Obesity in Children with Down Syndrome: Background and Recommendations for Management

Julie Murray, MSN, BA, RN, CPNP; Patricia Ryan-Krause, MS, MSN, RN, CPNP

Disclosures

Pediatr Nurs. 2010;36(6):314-319. 

In This Article

Laboratory Assessment

Laboratory evaluation will contribute to the assessment of the child with Down syndrome who is obese (see Table 2). As stated previously, thyroid function tests should be performed annually (AAP Committee on Genetics, 2001) due to the high incidence of hypothyroidism in children with Down syndrome. At this time, there are no specific recommendations for laboratory assessment of obesity in children with Down syndrome, but the protocols developed by Krebs et al. (2007) for the general pediatric population should be applied. When a child's BMI is between the 85th percentile and the 94th percentile with no risk factors, a fasting lipid panel should be ordered.
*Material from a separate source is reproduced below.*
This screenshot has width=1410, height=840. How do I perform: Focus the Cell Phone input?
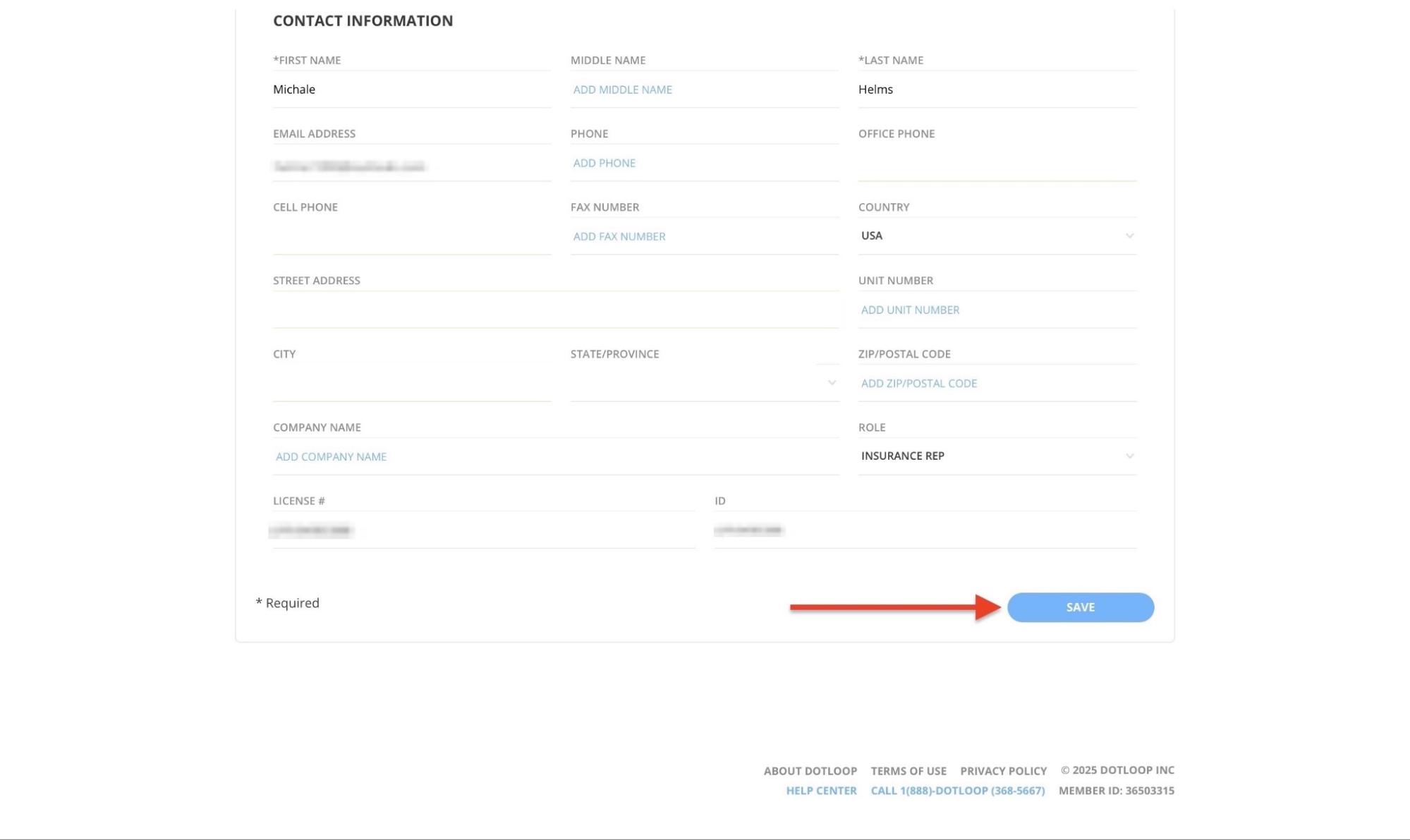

However, if the child's BMI is between the 85th percentile and the 94th percentile with risk factors, such as family history of obesity-related illness, elevated blood pressure, or high cholesterol, the provider should order a fasting lipid panel, aspartate amino-transferase (AST) and alanine amino-transferase (ALT) levels, and a fasting glucose level (Krebs et al., 2007). When the child's BMI exceeds the 95th percentile, the previous tests should be ordered regardless of the family's risk factors (Krebs et al., 2007). If laboratory results and physical findings indicate possible diabetes mellitus, an oral glucose tolerance test measuring both glucose and insulin levels should be ordered (Krebs et al., 2007). A local obesity or endocrine clinic should be consulted if the provider is unsure which tests to perform or how to interpret abnormal results.